If you fell in love with the person of your dreams...you married, lived together for 10 years, and then found out she was an extremely advanced artificial life form from some hideously wealthy defence contractors, and they offered you $1,000,000 for her decapitated head, would you chop off the head and be rich, or live in eternal happiness with your betrothed robot?


----------



## LOSTONE (Jul 9, 2005)

> If you fell in love with the person of your dreams...you married, lived together for 10 years, and then found out she was an extremely advanced artificial life form from some hideously wealthy defence contractors, and they offered you $1,000,000 for her decapitated head, would you chop off the head and be rich, or live in eternal happiness with your betrothed robot?


 :shock:

I'll leave that one for someone else :shock: .

:shock: :lol: :shock:


----------



## LOSTONE (Jul 9, 2005)

> If you fell in love with the person of your dreams...you married, lived together for 10 years, and then found out she was an extremely advanced artificial life form from some hideously wealthy defence contractors, and they offered you $1,000,000 for her decapitated head, would you chop off the head and be rich, or live in eternal happiness with your betrothed robot?
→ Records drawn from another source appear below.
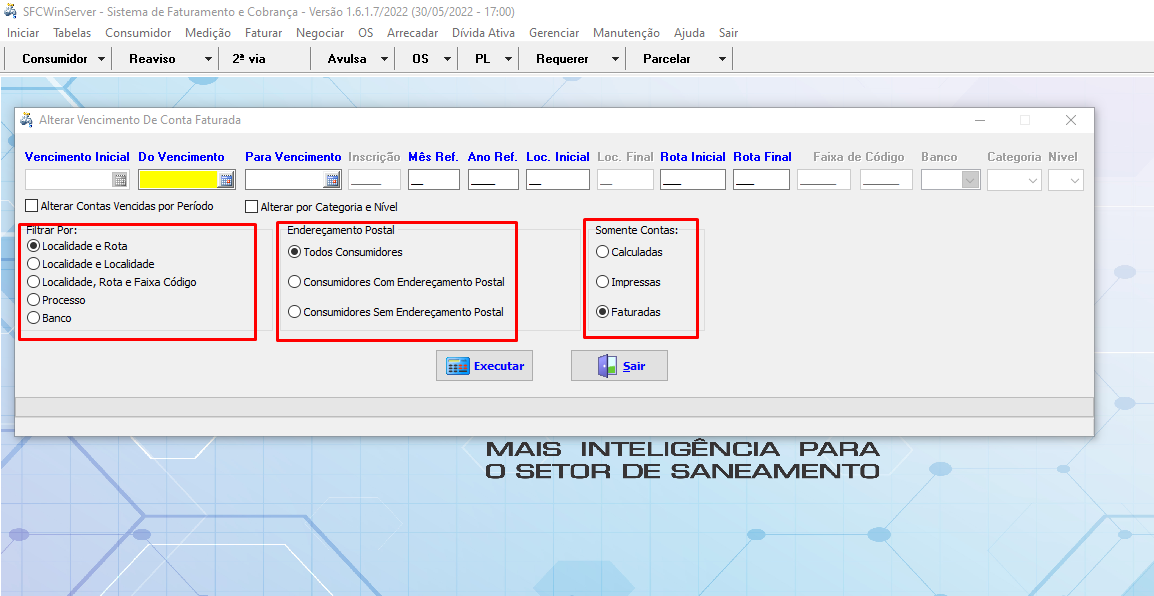Open calendar picker for Vencimento Inicial
The height and width of the screenshot is (596, 1154).
(x=119, y=180)
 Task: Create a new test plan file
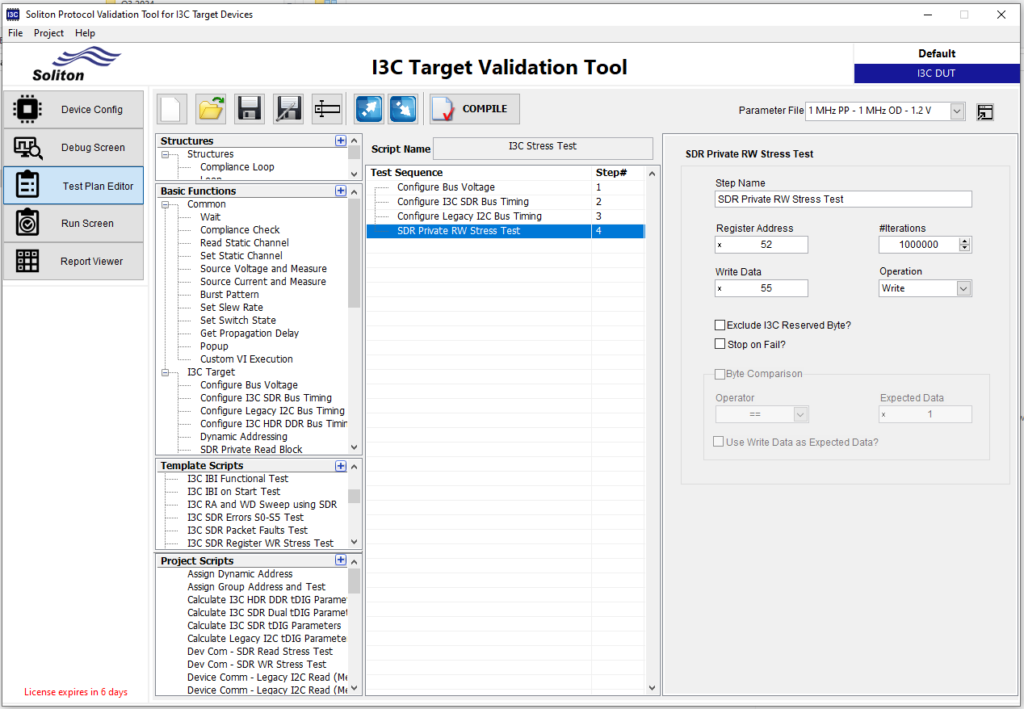click(x=171, y=108)
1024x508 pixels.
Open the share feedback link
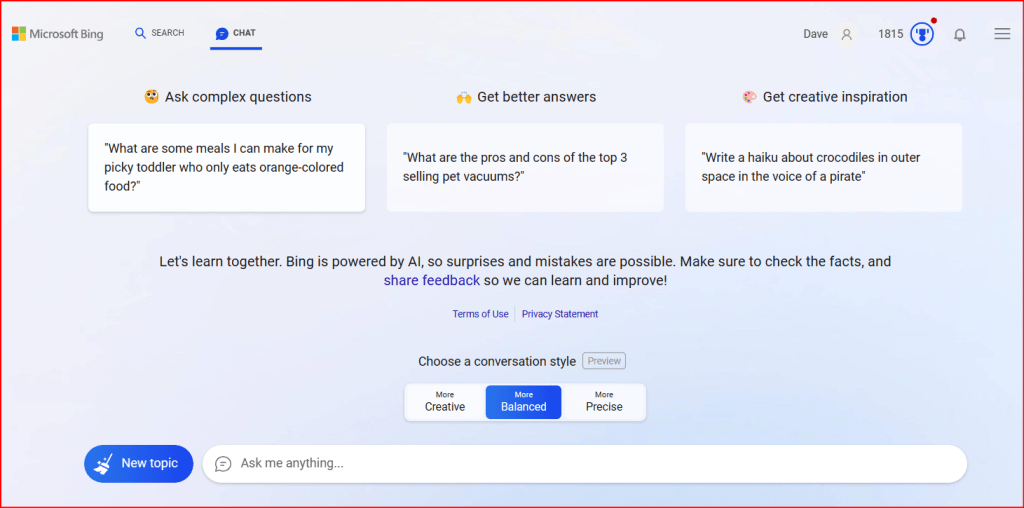coord(431,281)
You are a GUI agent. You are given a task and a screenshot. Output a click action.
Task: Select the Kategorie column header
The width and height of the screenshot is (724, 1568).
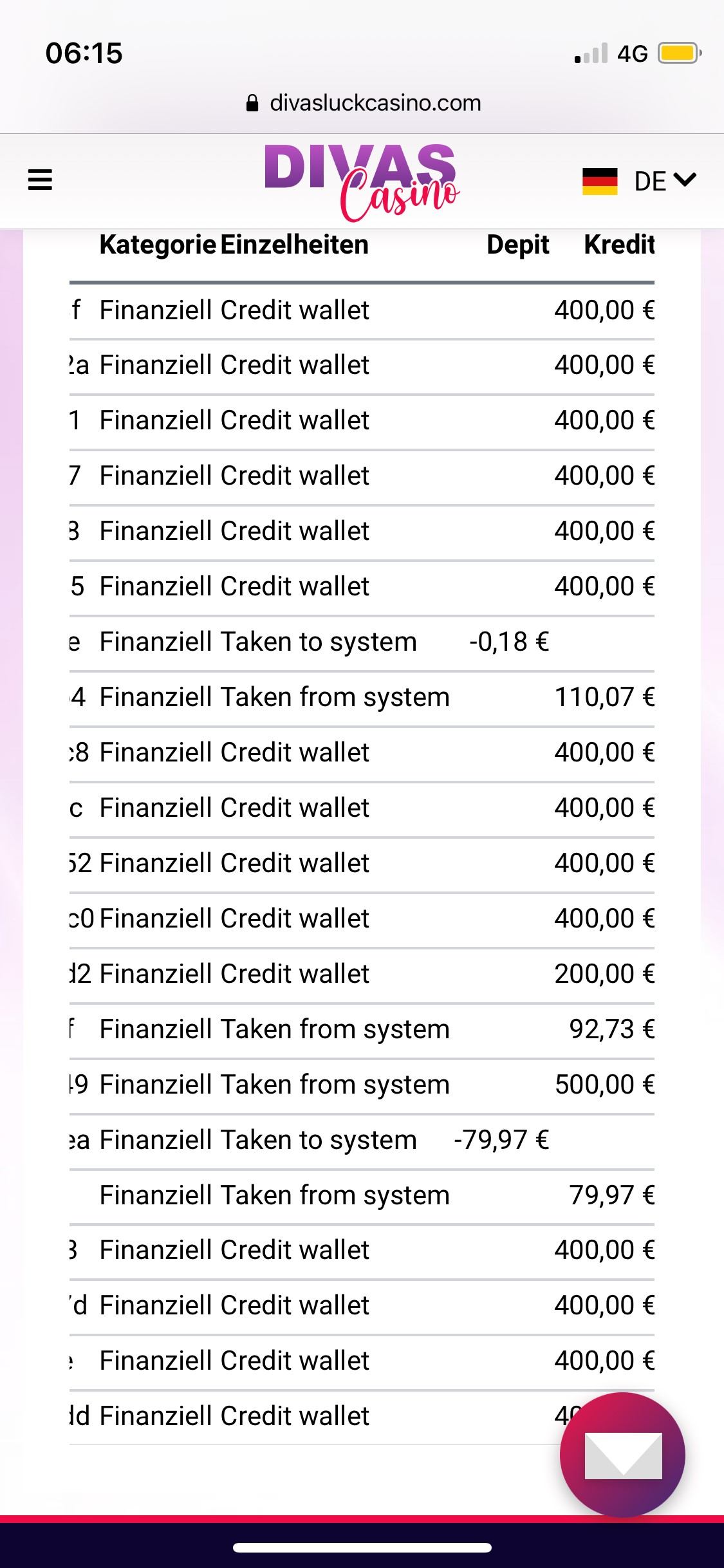pos(158,245)
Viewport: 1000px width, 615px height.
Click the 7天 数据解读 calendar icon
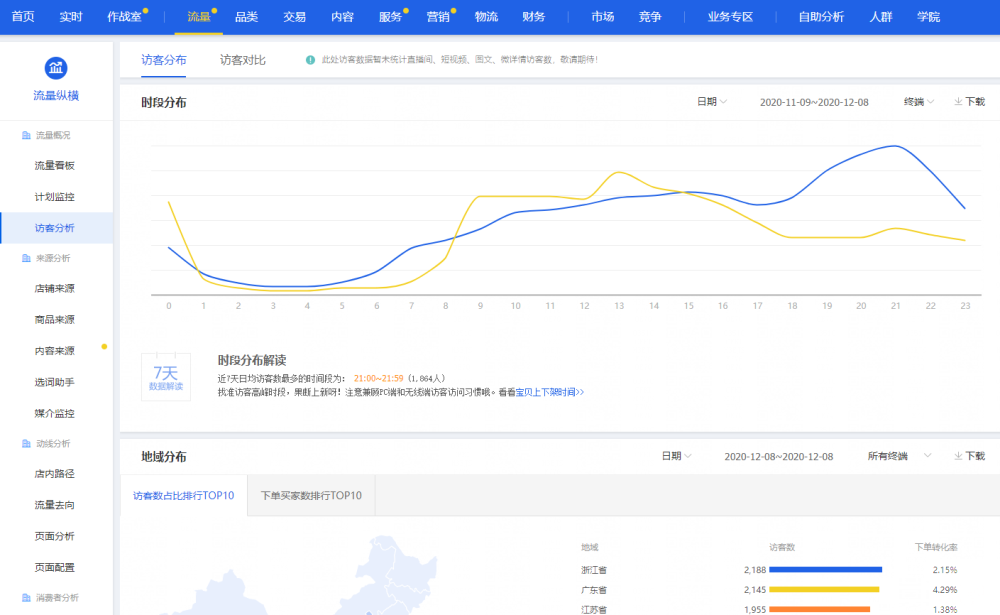[165, 377]
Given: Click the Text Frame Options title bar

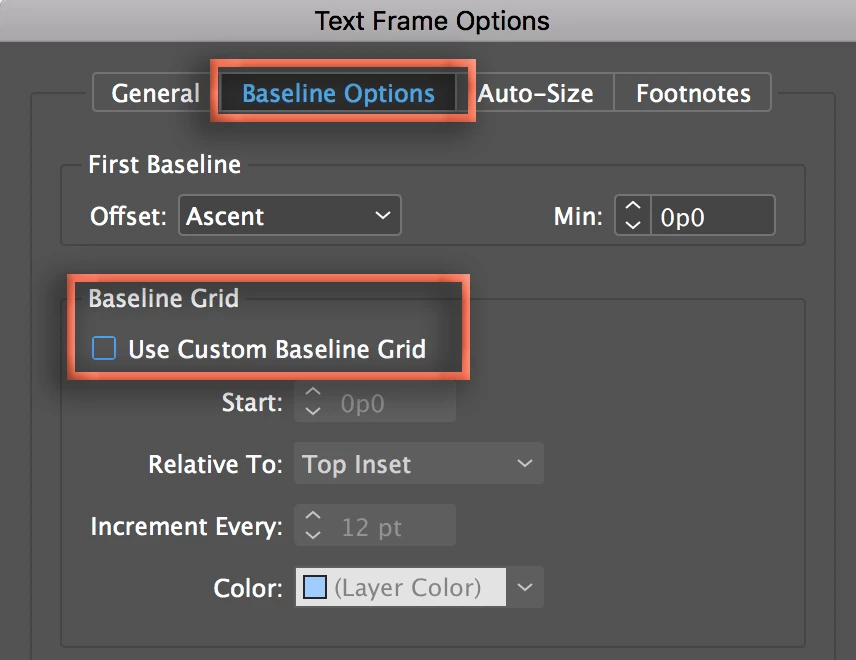Looking at the screenshot, I should click(x=432, y=20).
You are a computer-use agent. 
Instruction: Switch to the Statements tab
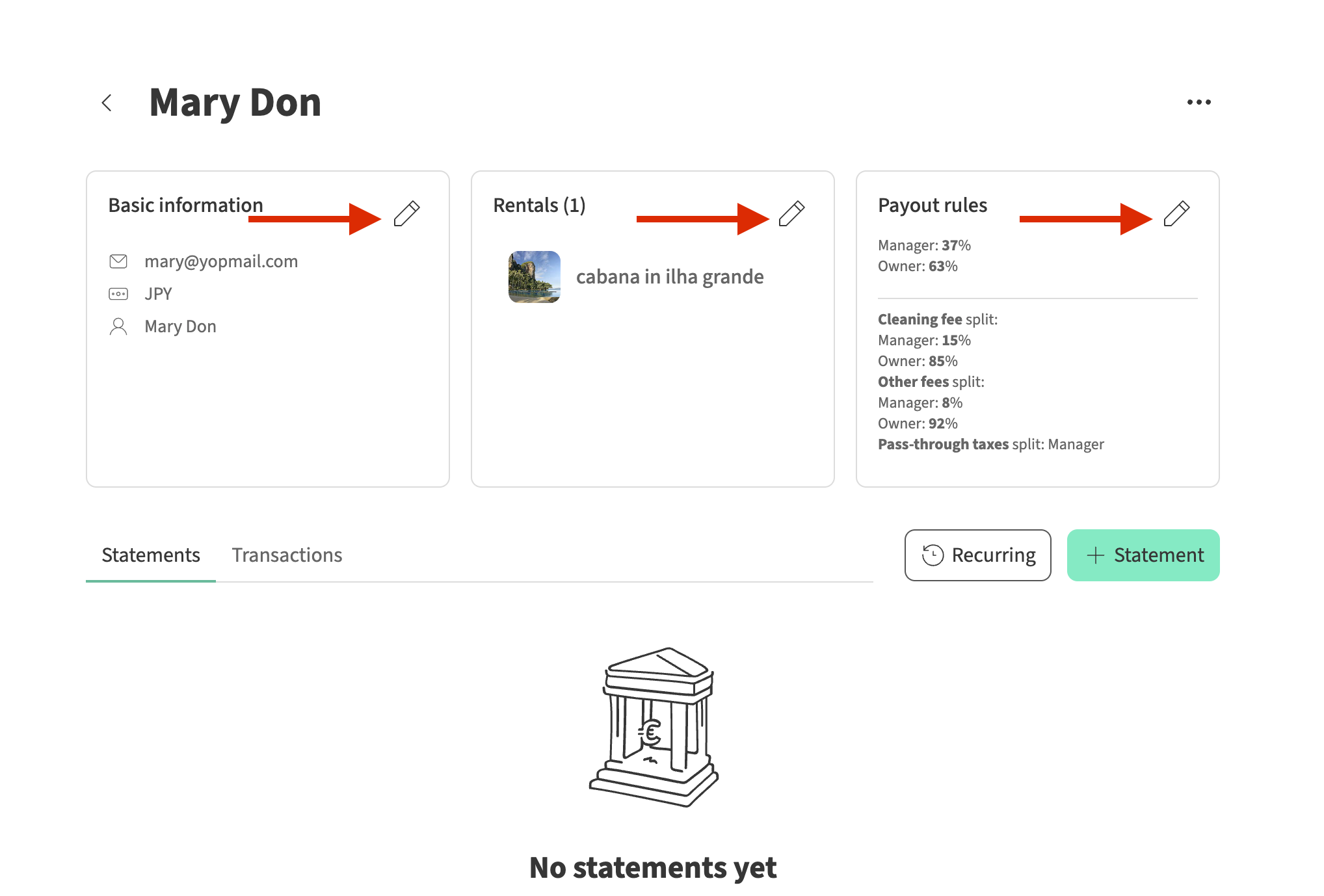[151, 555]
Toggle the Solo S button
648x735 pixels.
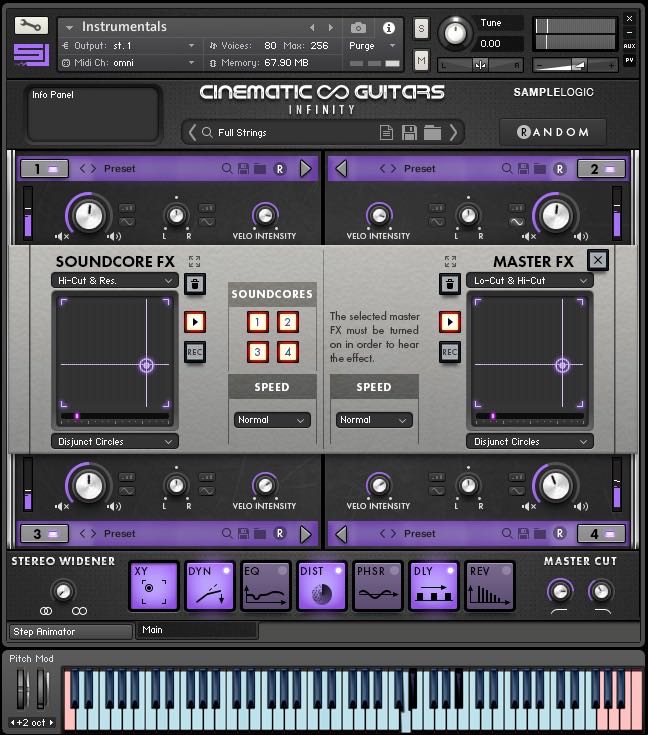(x=421, y=28)
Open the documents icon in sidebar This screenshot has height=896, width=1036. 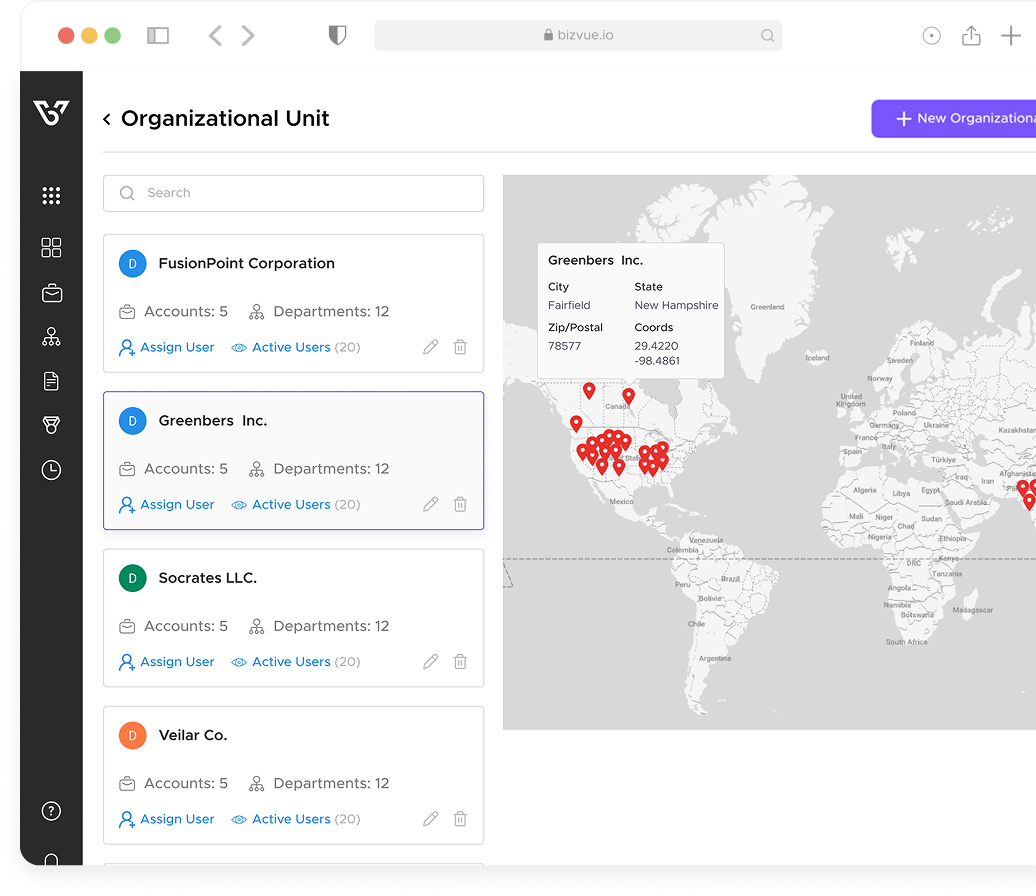[x=51, y=381]
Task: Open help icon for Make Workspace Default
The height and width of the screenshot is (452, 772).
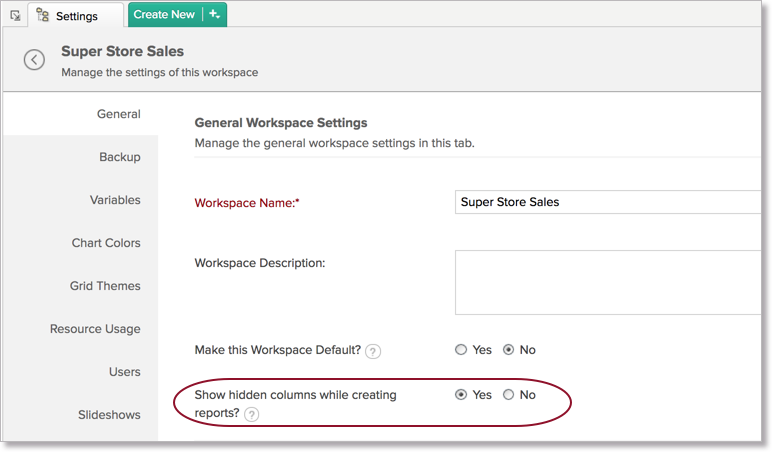Action: (372, 351)
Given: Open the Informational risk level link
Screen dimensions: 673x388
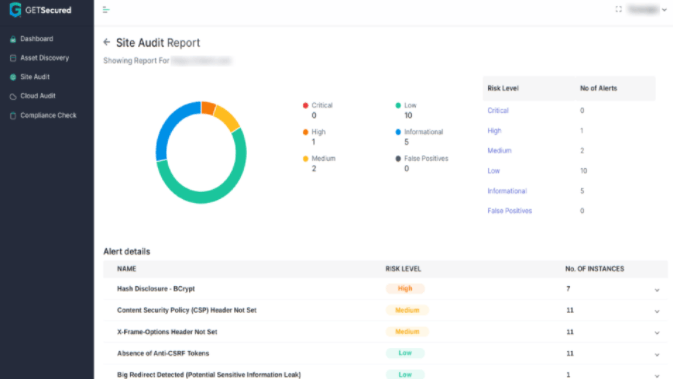Looking at the screenshot, I should coord(507,191).
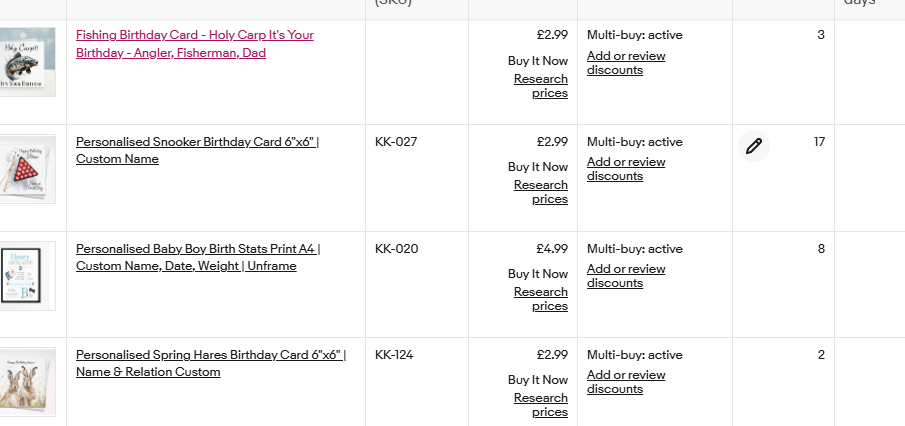Click the quantity 8 for Baby Boy Print

click(x=821, y=249)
K, I will answer since nobody else wants to play.

I would stay married to the robot I think because with the robot/women of my dreams I think that I would eventually be able to make over $1,000,000 myself. "Behind every great man there exist a great women".
I don't like the government much anyway so I would be happy just to make them angry.

If you could be the smartest and wisest person in the world that ever lived but have the worst case of DP/DR, or be the dumbest and most ignorant person but also be the happiest and most popular in the world, wich would you choose? Wise and miserable, or stupid and happy?


----------



## g-funk (Aug 20, 2004)

Stupid and happy. Wins everytime. If you're happy, who cares?

If you had been married for ten years, happily, would you want to know if your husband had had an affair in the early years of your marriage?


----------



## enigma (Feb 18, 2005)

g-funk said:


> If you had been married for ten years, happily, would you want to know if your husband had had an affair in the early years of your marriage?


Why don't we substitute the word 'spouse' for 'husband,' so we can make this question gender neutral.

Hell _yes_ I'd want to know. (I'd also want to know who with.)

Now as for the matter gender neutrality, the following question is going to make me a bit of a hypocrite:

If you only had one testicle, but it could sing opera, would you go public with it, if it would mean overnight fame and wealth?


----------



## LOSTONE (Jul 9, 2005)

No I don't think it would be right to go public with my testicle but maybe I would just go public with it's voice. I would never let the public see my lonely testicle though.

If you could turn into any creature form on earth except the form of human, would you rather be the human form or the shapshifting but non human form? You would still be the same person no matter what you looked like, this is just a question of shape. Shapshifter or human?


----------



## LOSTONE (Jul 9, 2005)

I would pick the human form because all the other creatures put together are just not as good as being in the human form.

If you could live forever but you had to spend eternity with Mr. Rogers as your neighbor, and you actually had to live in the Mr. Rogers neighborhood, would you live forever or would you kill yourself eventually?

What do you think?

Won't you be our neighbor?


----------



## Epiphany (Apr 28, 2006)

I have no idea who Mr Rogers or his family are but I would say live forever...I'm assuming Mr Rogers and everyone else in his neighbourhood would not have this special ability and I would eventually outlive them and once they were all gone I would make the necessary changes to make it MY neighbourhood.

It would of course depend on whether my body continued to deteriorate at the rate our human bodies currently do or if I stayed at physical age that was still functional...otherwise I'd kill myself...but I'm sure I'd still outlive Mr Rogers as I'm assuming he's older than me.

Hope you weren't looking for a simple 2 word answer. :lol:

*If you were offered the ability to be able to physically leave your body and fly around unseen (ie astral travel) but had no control over when it could happen would you accept the offer? *

Note: Bear in mind it could happen at any time rendering your human body useless.


----------